Satinwood dressing table

Once I’ve finished painting, the top will be waxed again. I wish I knew which brand of wax was used in the first place, the finish was lovely and suited the satinwood hues so well. Maybe it was just years and years of bees-waxing and elbow grease that built up that finish?

As I was working on the little ‘port holes’ I got a whiff of lavender, but thought nothing of it, assuming it was coming from the garden. Upon opening one of the port holes after lunch, I could smell the lavender again and realised that it was coming from the dressing table. The dressing table’s owner must have kept lavender sachets in the little cubby holes:

One of the ‘port holes’

How lovely it was too, making a change to the faint musty smell that often goes hand in hand with old furniture that’s been unused and unloved for some time.

I think dressing tables often hold a particularly personal touch to the past. One that I worked on a while back had wispy silver/blonde hairs in one of the small drawers. The dressing table was in beautiful condition, despite being over 80 years old and I knew that an elderly lady had sat at the lovely dressing table, brushing her fragile silver/blonde locks and placing her hair brush in the same drawer each day. Perhaps that dressing table had been with her for most of her life, cherished and looked after, the mirror’s image changing year upon year, from honeymoon to the twilight years.

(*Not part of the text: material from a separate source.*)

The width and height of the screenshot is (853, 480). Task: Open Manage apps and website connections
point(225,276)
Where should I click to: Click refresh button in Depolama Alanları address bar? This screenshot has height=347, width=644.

They say that every picture tells a story, but furniture holds onto the past and gives glimpses of its intimate history, and from those clues a tale can be told.

The top picture has its own story to tell. You might just be able to make out some large blue writing to the back of the base unit; the maker has left his initials, which are intertwined in a fancy pattern. The year it was made is also present, along with some other script that I need to take a closer look at to see what it says.